Good Friday in sorrow and tribulation
hat do you think of me? Think I love you though I am a dumb dog or no better than a whining dog. There's not a spark left in me. I am overwhelmed and utterly flattened. Hueffers are gone-- yesterday. So is McClure who came for the night. A decent little chap I say if I got to die for it!
Is trying to ram the Rescue into the Atlantic Monthly but the R is not finished yet--not yet--not yet.
"I'll be your banner" says little McClure--this is better than a kick on the shin bone I guess; but the spirit suffers.
Give our love to your restored household. Restored to you--I mean. H. said you reproached him for his fleeting sojourn here. It is not conclusive evidence but if so learn that our friends cannot save us from the effects of our own folly.
Are you angry with me?
If so learn that I am so hardened by adversity that your anger glides off me as a dart glances off a turtle's back, and I still continue to radiate affection on you--my affection which is not so offensive as Wells' Martian's Heat-ray--but nearly as warm.
It won't set the Thames on fire tho'. Nothing of mine will. I think of you with gentle melancholy as of one who has put his money on the wrong horse. I am literally lame. Gout. Brought on by--by--by agitation, exasperation, botheration you know; those things you laugh at and bite your thumbs at--O' Lord! And I write! I write! I write! Certainly. Write quick. Not quick enough to make up for the frightful leeway. But I write.
And a propos of writing. Have you seen pt. III of H of D?* My dear fellow I daren't send you my MS. I feel it would worry you. I feel my existence alone worries you enough. This is not conceit; quite the contrary.
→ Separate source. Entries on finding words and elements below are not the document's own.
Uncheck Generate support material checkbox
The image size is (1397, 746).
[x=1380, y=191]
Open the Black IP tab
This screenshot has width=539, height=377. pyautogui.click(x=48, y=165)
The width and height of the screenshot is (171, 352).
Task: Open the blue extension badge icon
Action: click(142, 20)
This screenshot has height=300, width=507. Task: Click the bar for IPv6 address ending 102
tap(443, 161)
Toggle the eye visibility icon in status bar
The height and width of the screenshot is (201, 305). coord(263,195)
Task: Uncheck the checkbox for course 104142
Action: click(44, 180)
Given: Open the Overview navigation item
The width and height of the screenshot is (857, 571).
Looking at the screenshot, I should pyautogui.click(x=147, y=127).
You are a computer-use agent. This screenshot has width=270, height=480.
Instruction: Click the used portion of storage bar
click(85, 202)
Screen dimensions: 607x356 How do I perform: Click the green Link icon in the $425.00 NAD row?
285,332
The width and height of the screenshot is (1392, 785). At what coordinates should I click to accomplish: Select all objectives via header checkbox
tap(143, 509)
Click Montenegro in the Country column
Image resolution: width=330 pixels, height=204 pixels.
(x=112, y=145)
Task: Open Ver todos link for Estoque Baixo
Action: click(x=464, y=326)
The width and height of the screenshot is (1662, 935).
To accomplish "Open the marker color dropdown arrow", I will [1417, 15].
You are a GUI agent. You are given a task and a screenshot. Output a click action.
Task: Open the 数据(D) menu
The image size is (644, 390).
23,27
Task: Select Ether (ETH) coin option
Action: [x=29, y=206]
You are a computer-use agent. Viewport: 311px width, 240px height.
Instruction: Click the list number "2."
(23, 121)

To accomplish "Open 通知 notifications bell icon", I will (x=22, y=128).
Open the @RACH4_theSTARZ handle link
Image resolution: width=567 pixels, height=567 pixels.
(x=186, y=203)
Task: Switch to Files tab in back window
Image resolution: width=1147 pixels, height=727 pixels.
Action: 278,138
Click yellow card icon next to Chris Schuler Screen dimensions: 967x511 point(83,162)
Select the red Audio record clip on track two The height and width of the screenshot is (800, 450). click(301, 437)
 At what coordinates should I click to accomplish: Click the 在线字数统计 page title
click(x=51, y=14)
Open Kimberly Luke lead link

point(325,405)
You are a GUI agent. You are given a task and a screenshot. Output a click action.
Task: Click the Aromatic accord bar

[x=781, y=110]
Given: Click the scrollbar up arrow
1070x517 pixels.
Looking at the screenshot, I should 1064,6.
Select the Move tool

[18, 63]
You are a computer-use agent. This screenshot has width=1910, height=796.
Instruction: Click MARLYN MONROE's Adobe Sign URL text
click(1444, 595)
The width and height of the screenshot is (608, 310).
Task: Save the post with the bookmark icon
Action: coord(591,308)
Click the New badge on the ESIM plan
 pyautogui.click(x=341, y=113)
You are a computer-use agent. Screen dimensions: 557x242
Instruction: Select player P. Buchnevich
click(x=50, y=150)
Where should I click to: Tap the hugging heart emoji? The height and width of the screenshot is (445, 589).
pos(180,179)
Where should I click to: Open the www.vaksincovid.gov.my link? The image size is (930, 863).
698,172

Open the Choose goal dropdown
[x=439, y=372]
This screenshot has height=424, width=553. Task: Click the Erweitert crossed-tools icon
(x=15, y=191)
But drop me word of pt. III. Fact is I am not worthy to take up your thought. The more I write the less substance do I see in my work. The scales are falling off my eyes. It is tolerably awful. And I face it, I face it but the fright is growing on me. My fortitude is shaken by the view of the monster. It does not move; its eyes are baleful; it is as still as death itself--and it will devour me. Its stare has eaten into my soul already deep, deep. I am alone with it in a chasm with perpendicular sides of black basalt. Never were sides so perpendicular and smooth, and high. Above, your anxious head against a bit of sky peers down--in vain--in vain. There's no rope long enough for that rescue.
Why didn't you come? I expected you and fate has sent Hueffer. Let this be written on my tombstone.
*Heart of Darkness, Black wood's Magazine, February, March and April, 1899.
-from Letters from Joseph Conrad 1895-1924 edited with introduction and notes by Edward Garnett (Indianapolis: Bobbs-Merrill) p.152-54.